▶ _SUPPLIED RECORDS_:
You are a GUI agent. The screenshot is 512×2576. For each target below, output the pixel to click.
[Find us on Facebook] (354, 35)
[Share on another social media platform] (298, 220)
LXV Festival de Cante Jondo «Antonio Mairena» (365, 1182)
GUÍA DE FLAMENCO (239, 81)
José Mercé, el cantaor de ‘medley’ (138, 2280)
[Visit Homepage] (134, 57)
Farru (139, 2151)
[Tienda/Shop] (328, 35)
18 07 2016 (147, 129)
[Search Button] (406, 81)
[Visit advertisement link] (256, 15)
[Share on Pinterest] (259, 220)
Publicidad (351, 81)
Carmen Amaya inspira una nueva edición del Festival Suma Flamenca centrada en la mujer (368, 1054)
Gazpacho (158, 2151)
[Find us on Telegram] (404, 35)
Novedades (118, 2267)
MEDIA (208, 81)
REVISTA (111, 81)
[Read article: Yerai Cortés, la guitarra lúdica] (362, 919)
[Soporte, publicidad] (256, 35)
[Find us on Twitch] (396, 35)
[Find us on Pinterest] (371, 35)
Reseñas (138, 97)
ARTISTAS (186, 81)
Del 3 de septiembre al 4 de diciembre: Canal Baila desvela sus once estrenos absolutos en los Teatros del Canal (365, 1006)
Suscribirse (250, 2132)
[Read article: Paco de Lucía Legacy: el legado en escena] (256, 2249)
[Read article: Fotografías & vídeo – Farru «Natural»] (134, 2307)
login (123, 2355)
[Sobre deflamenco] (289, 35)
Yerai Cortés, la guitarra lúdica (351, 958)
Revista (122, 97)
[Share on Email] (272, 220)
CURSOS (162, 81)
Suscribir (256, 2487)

▶ _WHAT THE TASK ASKS_:
All that is needed is the number of lines in the listing holding the word "Share".

▶ _THE ANSWER_:
3